Resilient SMEs Adapt To New Growth Realities

1 min read
Resilient SMEs Adapt To New Growth Realities image

Small and medium-sized enterprises are showing resilience in 2026, but their growth strategies are becoming more selective. DHL Express’s mid-year survey suggests that many US SMEs remain confident about performance, even as tariffs, rising costs and trade uncertainty force business leaders to take a more disciplined view of expansion.

The findings show a sector still supported by demand. More than one-third of surveyed SMEs are exceeding their business plans, while a further 36 per cent are meeting expectations. Confidence also remains strong, with 85 per cent of respondents optimistic about achieving their objectives for the rest of the year. For SME leaders, the message is not that growth has disappeared, but that it now requires sharper judgement, stronger cost control and a clearer understanding of which opportunities are worth pursuing.

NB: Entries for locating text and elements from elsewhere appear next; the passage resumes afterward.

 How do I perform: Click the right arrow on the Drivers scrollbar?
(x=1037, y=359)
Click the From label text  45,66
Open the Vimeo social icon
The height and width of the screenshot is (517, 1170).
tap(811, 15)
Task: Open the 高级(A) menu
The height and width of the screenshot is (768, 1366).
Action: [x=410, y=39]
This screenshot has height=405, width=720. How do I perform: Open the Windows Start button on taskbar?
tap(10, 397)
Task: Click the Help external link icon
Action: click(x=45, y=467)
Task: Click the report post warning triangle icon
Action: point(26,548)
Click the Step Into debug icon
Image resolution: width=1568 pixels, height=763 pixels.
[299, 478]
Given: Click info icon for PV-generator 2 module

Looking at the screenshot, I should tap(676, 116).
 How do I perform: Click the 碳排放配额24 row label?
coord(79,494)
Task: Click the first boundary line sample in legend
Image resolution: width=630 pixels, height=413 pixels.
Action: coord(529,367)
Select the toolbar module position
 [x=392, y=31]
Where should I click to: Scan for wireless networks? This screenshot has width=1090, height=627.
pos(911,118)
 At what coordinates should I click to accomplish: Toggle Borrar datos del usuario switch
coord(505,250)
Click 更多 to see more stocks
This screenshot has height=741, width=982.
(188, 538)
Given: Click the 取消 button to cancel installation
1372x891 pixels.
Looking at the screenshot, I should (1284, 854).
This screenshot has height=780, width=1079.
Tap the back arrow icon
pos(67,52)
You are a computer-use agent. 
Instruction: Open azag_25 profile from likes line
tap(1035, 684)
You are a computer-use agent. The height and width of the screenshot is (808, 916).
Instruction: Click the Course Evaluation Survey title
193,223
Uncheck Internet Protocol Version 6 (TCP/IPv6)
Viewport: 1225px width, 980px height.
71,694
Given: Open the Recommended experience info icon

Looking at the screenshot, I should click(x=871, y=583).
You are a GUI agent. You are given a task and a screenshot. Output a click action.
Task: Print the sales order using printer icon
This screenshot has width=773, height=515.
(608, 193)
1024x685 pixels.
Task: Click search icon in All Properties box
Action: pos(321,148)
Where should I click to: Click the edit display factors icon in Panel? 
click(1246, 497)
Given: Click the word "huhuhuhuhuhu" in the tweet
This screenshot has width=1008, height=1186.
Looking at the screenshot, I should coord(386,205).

Trade policy is emerging as one of the clearest pressure points. More than half of businesses surveyed have delayed or reconsidered international expansion because of tariffs and changing trade rules, while nearly eight in ten said tariffs and restrictions have raised operating costs. Many are responding by adjusting prices, reviewing supply chains and seeking efficiency gains. This reflects a more mature phase of SME growth, where resilience depends less on speed and more on the ability to protect margins while remaining flexible.

International expansion has not lost its appeal. Europe and Canada remain preferred destinations for businesses still looking beyond the domestic market, showing that cross-border growth remains important to long-term planning. However, expansion is increasingly being treated as a calculated move rather than a broad ambition, with companies weighing market access, cost exposure and operational complexity more carefully.

Technology and sustainability add another layer to this adjustment. Artificial intelligence offers potential efficiency gains, while environmental expectations are becoming harder to ignore, yet both require investment at a time when many businesses are already managing higher costs. The unresolved challenge for SMEs is how to modernise without stretching resources too thin. The survey points to a business community that is still ambitious, but more focused on building durable growth than simply chasing scale.